Fair enough - wasn't meaning to imply that because I find it relatively alright that it's like that for everyone, just felt it came across a bit harsh so wanted to balance it. Guess the relative thing is where your route is taking you. For me, I'm using the tube every morning from out in East London into Holborn and use the tube regularly at the weekend - just generally but also have a football season ticket/go to away games so I'm either going across London or to busy NR stations and broadly it's fine for me. Girlfriend lives in North and again find commuting about from there on two different lines pretty stress-free.

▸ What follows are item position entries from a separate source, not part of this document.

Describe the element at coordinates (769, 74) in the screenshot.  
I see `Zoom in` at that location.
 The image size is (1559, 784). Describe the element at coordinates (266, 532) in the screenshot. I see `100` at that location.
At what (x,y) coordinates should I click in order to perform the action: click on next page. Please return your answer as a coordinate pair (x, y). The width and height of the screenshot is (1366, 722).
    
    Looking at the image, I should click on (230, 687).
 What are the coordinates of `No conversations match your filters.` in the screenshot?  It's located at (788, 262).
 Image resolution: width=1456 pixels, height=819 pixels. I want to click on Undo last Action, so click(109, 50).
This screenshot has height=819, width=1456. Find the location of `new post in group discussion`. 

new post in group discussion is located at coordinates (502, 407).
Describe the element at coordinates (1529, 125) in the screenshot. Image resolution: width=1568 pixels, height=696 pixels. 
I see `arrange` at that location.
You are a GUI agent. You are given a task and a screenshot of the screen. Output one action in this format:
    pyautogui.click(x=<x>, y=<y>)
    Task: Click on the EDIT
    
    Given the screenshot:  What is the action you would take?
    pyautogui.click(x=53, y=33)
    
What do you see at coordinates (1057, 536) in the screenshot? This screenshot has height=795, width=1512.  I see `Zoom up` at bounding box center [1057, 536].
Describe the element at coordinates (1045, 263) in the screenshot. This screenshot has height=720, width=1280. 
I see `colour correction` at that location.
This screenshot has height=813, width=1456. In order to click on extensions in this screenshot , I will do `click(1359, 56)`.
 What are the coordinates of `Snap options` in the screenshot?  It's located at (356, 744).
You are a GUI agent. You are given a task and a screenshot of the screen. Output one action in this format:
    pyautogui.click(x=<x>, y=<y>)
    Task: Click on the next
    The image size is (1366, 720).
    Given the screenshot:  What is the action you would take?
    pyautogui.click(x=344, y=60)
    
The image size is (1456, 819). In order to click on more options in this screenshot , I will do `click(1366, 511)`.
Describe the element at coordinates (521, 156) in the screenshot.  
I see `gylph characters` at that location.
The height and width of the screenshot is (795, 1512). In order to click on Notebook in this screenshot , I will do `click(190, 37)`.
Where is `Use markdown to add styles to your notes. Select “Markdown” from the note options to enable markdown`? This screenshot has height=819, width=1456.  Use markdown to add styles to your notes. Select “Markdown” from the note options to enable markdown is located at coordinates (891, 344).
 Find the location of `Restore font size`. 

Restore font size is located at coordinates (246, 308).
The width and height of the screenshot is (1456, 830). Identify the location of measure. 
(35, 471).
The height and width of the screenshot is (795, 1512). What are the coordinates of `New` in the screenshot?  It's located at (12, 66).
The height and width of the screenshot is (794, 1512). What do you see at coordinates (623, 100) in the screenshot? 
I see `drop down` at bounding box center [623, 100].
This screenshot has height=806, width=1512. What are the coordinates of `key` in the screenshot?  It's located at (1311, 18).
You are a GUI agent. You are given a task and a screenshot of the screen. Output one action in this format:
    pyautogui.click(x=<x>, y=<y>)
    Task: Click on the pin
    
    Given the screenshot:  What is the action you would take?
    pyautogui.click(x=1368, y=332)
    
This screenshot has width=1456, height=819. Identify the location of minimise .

I might be a bit soft about it to be honest. I get frustrated when stuff goes wrong on the tube and I hate being crammed into the tube, but by the same token I'll tolerate that for being able to get where I need to go relatively quickly. Sometimes I'll have to wait for 4-5 trains before I can get on in the morning, but they're arriving once a minute.
I also have a fair bit of sympathy on the improvements thing because it's such a huge network and it's bloody old. It kinda turns into a circular argument - things like over-crowding and signal failures etc. happen because the tube needs to be modernised, but you can't modernise it without periodically shutting parts of it down. I used to live on the northern line when that was closed and it was SHIT. So maybe now I've been lucky enough to not have any major closures near me I'm being too generous.
Still disagree partly on the strikes thing though. Agree they are really disruptive, which is the point, but it doesn't feel like they happen regularly to me. I know they increased in frequency under Boris but the commute on Monday (normally 40 mins, took 3 hours...) made me try and remember the last time it had happened and I could barely remember. Declared bias of being very pro-union in principle, though.
Completely agree about Southern though - absolute shambles. Some awful stories about people not even being able to get jobs if they rely on Southern for their commute as employers can't trust them to get in regularly/on time.